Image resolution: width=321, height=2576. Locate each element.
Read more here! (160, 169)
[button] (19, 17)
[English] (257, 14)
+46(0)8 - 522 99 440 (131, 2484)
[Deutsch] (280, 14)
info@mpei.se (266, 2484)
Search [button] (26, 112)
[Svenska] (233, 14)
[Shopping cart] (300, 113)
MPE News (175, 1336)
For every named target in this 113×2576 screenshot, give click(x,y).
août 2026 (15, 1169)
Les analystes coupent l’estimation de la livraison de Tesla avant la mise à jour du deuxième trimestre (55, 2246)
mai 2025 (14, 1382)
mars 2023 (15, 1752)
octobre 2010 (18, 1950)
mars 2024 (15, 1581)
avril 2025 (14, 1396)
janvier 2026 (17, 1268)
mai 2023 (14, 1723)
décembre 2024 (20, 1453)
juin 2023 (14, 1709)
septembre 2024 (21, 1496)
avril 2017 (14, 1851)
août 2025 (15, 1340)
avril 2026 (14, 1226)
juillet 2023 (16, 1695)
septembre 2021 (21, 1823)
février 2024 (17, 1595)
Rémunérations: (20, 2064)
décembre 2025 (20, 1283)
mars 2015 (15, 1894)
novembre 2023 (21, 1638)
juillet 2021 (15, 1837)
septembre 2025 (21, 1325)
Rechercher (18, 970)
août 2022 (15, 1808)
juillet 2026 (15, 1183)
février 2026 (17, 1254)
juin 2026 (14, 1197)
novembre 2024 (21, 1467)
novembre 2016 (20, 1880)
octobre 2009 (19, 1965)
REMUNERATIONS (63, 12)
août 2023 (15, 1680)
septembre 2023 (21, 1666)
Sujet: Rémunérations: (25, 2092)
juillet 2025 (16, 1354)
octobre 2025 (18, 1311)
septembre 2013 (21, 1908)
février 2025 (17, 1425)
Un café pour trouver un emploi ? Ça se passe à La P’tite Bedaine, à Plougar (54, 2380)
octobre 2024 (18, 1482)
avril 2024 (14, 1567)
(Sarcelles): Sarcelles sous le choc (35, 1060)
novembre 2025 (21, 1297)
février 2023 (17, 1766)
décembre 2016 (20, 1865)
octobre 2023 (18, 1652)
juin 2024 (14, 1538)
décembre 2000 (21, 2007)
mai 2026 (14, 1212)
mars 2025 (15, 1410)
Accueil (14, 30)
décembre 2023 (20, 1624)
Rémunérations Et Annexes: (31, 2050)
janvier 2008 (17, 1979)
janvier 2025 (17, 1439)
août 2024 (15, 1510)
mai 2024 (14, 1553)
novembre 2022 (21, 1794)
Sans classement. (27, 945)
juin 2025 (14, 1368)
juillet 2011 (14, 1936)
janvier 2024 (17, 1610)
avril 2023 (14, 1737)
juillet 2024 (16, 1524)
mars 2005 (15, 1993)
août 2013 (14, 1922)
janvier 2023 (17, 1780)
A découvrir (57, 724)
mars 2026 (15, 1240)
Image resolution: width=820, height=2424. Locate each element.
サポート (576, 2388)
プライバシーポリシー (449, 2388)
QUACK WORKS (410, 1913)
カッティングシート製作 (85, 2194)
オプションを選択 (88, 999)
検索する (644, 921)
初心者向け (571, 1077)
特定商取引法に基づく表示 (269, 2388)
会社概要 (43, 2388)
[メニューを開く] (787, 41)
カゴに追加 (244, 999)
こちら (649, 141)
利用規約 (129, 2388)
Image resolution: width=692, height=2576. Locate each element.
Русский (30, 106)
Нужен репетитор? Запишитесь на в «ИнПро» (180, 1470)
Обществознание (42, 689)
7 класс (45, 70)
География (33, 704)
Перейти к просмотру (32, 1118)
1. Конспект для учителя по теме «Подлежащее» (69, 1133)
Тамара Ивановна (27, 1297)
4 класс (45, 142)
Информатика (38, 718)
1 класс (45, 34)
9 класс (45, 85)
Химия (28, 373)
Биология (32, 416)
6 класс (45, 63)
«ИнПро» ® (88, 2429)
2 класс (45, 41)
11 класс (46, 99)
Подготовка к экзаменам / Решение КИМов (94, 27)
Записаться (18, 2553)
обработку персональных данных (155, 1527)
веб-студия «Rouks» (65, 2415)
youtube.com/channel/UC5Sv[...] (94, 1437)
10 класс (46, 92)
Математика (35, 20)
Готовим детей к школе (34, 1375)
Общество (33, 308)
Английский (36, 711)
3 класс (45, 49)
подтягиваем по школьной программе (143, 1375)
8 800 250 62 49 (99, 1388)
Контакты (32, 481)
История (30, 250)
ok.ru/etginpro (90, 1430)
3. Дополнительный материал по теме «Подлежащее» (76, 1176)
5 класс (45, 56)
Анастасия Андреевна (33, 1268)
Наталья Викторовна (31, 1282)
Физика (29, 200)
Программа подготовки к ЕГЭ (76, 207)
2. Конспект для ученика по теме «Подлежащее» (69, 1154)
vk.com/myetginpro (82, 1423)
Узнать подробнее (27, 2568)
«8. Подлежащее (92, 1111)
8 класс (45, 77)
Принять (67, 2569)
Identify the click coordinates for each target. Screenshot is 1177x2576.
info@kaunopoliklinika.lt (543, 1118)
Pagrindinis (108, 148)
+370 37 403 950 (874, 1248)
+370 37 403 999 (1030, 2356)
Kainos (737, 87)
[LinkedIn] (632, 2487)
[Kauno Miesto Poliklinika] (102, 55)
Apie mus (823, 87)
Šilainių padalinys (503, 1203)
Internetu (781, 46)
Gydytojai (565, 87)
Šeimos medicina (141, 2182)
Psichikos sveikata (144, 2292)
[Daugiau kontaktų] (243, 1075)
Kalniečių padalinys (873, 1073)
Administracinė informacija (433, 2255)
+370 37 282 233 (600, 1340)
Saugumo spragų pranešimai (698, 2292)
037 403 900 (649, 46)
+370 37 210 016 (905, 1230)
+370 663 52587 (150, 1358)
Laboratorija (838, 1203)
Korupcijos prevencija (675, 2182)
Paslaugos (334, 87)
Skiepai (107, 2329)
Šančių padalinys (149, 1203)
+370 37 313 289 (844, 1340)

ACTIVITY
Search the entries for the word "click", then copy every line in which it is found.

RESULT BELOW
For every named target in this 113×2576 screenshot, give click(x,y).
Identify the click coordinates for each target. Screenshot is 1177x2576.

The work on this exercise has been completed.